Bad Actors Are Grooming LLMs to Produce Falsehoods

Reliability, “Off-by-One” Errors, and Erosion of Truth

  • A major concern is “off‑by‑one” style errors: answers that are almost correct but wrong in subtle ways, which most users won’t notice.
  • As LLMs replace search or act as research agents, this risks quietly corrupting shared factual baselines (dates, laws, history, technical details).
  • People already tend to treat computer output as authoritative; combining that with models that are “mostly right” but unverifiable by laypeople is seen as dangerous.

Propaganda, Source Credibility, and Epistemology

  • Commenters argue it’s hard for LLMs to distinguish propaganda from truth because that distinction is often ideological and shifting over time.
  • Some think the minimum is for models to honor their own knowledge of source credibility (e.g., not treating known disinfo networks as reliable).
  • Others note that “how to discern truth” is an old epistemic problem, not unique to AI; filtering out harmful sources is something humans already do.
  • There’s discussion of “firehose of falsehood” strategies, and that flooding LLM training/search corpora is a logical next step for state and commercial propagandists.

Trust, Bubbles, and Societal Impact

  • One camp hopes that visible AI failures will accelerate public distrust and pop the “AI bubble”; another points out tabloids and partisan media show that many never lose trust in congenial sources.
  • Some foresee LLMs intensifying filter bubbles via personalized models that mirror users’ ideological preferences, reinforcing existing divisions.
  • Others argue humans have always self‑selected bubbles; LLMs and social media just scale the effect.

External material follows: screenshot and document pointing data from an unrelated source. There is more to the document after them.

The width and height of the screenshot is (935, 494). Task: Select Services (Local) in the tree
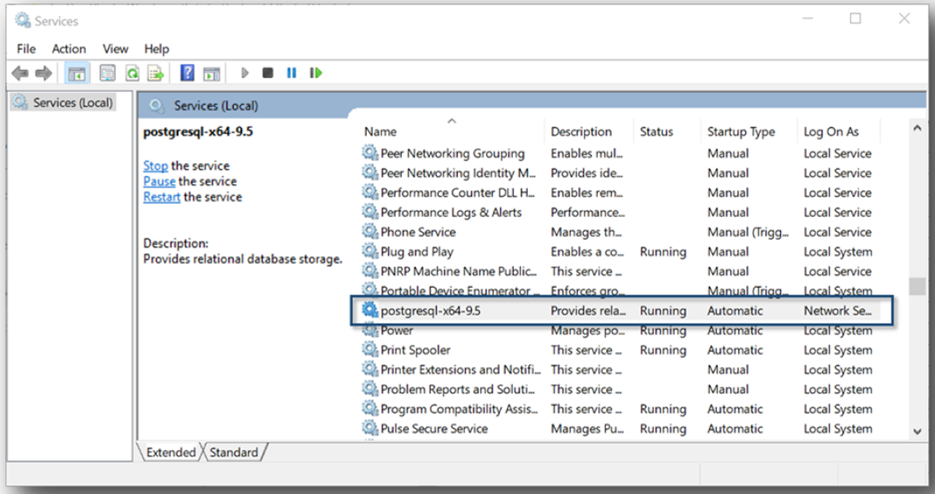(72, 102)
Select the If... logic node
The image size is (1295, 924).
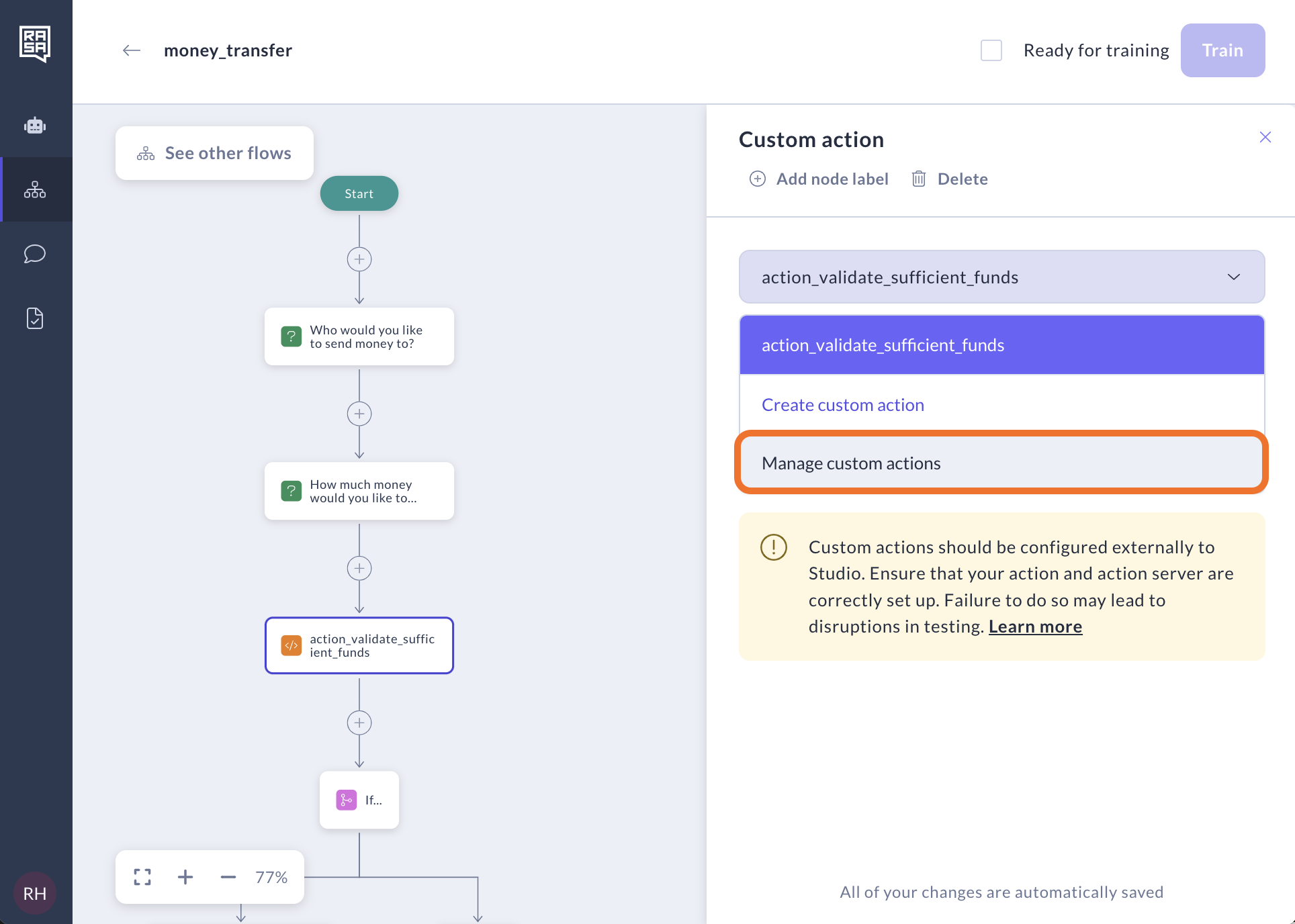click(359, 800)
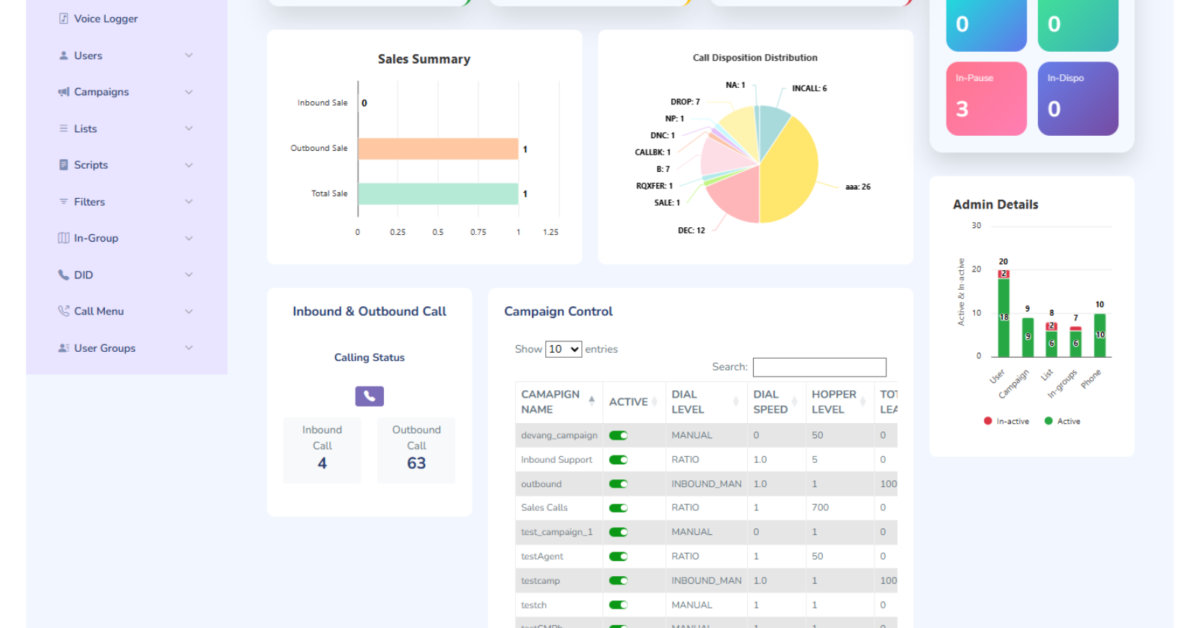Click the Scripts document icon

(64, 165)
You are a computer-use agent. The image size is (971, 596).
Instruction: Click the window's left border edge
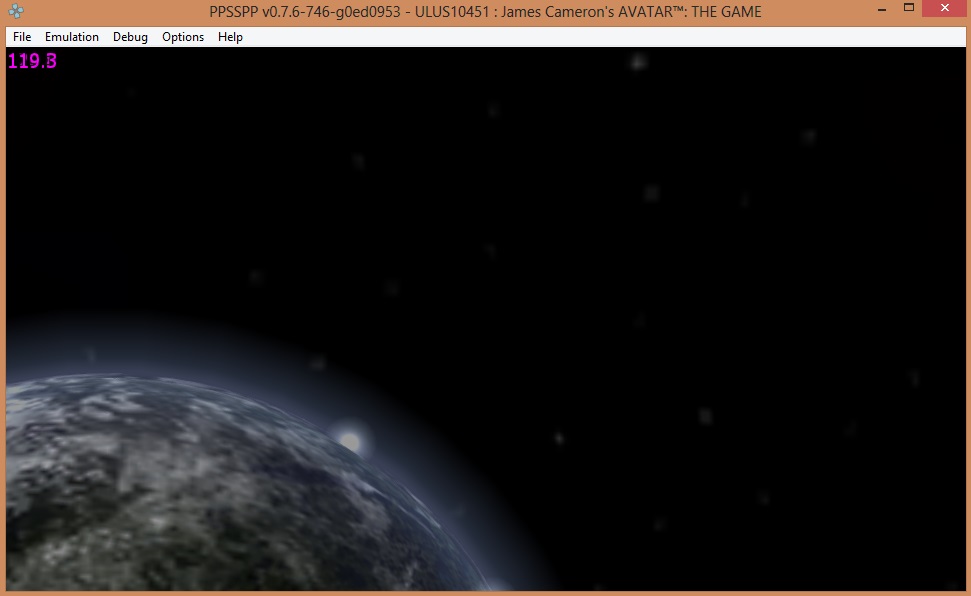tap(3, 300)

Utility vs Harm: Deep Split Among Users

  • There is a sharp divide:
    • Critics: LLMs are “bullshit generators,” worsening the web’s signal‑to‑noise, adding confident errors, and encouraging intellectual laziness.
    • Supporters: they report substantial productivity and convenience gains (coding help, search, summarization, how‑to learning, casual conversation).
  • Several note widespread “good enough” attitudes: many users don’t verify outputs and don’t prioritize precision unless stakes are high.

Limits of Current Models and Article Framing

  • Multiple commenters stress that LLMs don’t “know” or “reason”; they pattern‑match text. Expecting them to “put two and two together” about propaganda is seen as anthropomorphism.
  • Evaluating models against fixed truth/falsehood lists risks training them into ideological sycophants rather than critical reasoners.

Proposed Responses and Future Risks

  • Suggested mitigations include: curated “high‑quality” source sets, Web‑of‑Trust‑style reputation systems, explicit source tracing for each fact, and separate filtering of search results before model consumption.
  • Others think no technical fix can replace cultural changes: widespread skepticism toward anything on a screen and better media literacy.
  • Several predict “LLM grooming” will become the new SEO/advertising game: brands, propagandists, and scammers optimizing content specifically to steer model outputs.